Studies of participants aged less than 21 years with a diagnosis of orthopaedic impairment (such as cerebral palsy) or a developmental disability (such as intellectual disability) who used an aided AAC device to communicate or were taught to use one over the study period were eligible for inclusion. Aided AAC was defined as use of an external device for message production (such as picture communication boards, voice output communication aids). Studies were required to use a recognised research design; descriptive case series studies were excluded. Studies were required to describe instruction aimed at increasing or improving participants' literacy or emergent literacy skills including phonemic awareness, phonics, oral reading fluency, vocabulary related to texts, text comprehension or participation in literacy activities (such as turn taking during storybook reading, creating a fictional narrative). Studies that targeted communication outside of literacy activities, that aimed to improve writing skills, that aimed to improve literacy skills of children with an autism spectrum disorder and studies that focused only on assessment or description of literacy skills were excluded.

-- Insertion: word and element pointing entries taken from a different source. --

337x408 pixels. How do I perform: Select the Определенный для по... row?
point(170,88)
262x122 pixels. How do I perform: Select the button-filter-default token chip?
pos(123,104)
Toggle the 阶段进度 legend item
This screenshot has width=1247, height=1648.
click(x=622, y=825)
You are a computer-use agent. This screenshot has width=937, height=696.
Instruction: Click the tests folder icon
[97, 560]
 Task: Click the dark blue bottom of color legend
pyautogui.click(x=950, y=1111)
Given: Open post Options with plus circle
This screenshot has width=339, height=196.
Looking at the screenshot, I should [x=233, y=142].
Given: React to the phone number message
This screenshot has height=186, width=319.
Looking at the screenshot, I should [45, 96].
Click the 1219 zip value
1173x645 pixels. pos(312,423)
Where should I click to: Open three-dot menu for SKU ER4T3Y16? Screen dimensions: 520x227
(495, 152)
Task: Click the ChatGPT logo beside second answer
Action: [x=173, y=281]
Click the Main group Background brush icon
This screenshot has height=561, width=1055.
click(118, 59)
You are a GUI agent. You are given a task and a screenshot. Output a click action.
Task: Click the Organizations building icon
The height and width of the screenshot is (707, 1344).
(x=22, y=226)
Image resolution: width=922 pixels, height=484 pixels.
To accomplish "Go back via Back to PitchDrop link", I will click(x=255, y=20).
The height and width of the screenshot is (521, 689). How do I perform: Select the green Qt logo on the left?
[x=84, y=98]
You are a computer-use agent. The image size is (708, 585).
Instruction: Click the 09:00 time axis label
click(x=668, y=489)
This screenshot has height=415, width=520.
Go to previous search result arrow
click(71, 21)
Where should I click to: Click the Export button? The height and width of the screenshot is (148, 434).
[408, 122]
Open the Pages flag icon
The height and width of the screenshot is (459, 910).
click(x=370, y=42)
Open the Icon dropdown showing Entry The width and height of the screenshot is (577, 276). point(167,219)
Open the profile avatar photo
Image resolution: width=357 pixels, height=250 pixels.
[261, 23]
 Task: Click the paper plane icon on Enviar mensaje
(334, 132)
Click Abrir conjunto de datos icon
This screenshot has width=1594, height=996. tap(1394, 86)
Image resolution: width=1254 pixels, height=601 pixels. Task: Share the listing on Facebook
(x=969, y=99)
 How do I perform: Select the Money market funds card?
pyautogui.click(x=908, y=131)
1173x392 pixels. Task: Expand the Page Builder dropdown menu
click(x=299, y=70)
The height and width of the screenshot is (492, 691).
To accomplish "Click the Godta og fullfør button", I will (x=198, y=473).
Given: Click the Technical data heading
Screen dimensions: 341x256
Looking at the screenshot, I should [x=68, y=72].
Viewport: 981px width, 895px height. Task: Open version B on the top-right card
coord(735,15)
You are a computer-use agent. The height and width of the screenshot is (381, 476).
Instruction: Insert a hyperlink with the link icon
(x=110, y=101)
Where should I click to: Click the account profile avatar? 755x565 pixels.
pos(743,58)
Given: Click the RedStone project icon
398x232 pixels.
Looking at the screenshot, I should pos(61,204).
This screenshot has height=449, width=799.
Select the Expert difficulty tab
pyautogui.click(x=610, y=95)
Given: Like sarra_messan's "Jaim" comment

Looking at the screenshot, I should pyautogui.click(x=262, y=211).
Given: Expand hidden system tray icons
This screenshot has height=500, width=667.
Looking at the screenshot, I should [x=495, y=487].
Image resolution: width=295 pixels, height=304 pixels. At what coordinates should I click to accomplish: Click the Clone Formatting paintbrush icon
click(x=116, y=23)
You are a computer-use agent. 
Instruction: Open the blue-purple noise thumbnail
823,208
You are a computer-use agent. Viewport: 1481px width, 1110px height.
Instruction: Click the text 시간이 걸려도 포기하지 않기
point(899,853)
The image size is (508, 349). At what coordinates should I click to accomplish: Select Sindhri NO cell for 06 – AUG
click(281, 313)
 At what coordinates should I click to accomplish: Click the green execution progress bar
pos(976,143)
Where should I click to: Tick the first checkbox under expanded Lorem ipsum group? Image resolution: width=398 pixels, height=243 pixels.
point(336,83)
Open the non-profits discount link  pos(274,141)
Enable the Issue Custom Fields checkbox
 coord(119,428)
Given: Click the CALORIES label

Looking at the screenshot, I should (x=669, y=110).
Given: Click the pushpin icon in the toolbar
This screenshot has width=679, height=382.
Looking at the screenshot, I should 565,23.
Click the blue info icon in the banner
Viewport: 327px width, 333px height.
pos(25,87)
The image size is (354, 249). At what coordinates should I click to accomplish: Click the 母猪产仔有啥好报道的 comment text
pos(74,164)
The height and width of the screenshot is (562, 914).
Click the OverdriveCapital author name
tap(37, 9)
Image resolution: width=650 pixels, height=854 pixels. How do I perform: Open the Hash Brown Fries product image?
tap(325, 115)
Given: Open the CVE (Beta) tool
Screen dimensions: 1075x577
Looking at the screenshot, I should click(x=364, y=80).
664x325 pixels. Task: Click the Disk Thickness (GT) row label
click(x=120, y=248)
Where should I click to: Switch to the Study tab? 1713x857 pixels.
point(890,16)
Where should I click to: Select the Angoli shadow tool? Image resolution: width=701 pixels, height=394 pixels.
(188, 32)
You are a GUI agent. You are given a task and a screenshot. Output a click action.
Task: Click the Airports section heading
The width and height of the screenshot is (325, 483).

Interventions included targeting single literacy skills (such as sight word vocabulary), increasing the frequency, variety or complexity of AAC messages during literary activities and letter-sound correspondence. Intervention procedures and strategies are reported in detail in the text. Participants ranged in age from two to 14 years; most were between three and seven years old. The proportion of females was 61%. Most participants were described as having multiple disabilities or genetic syndromes commonly associated with intellectual disability.
Three reviewers independently selected studies for inclusion. Disagreements were resolved through discussion.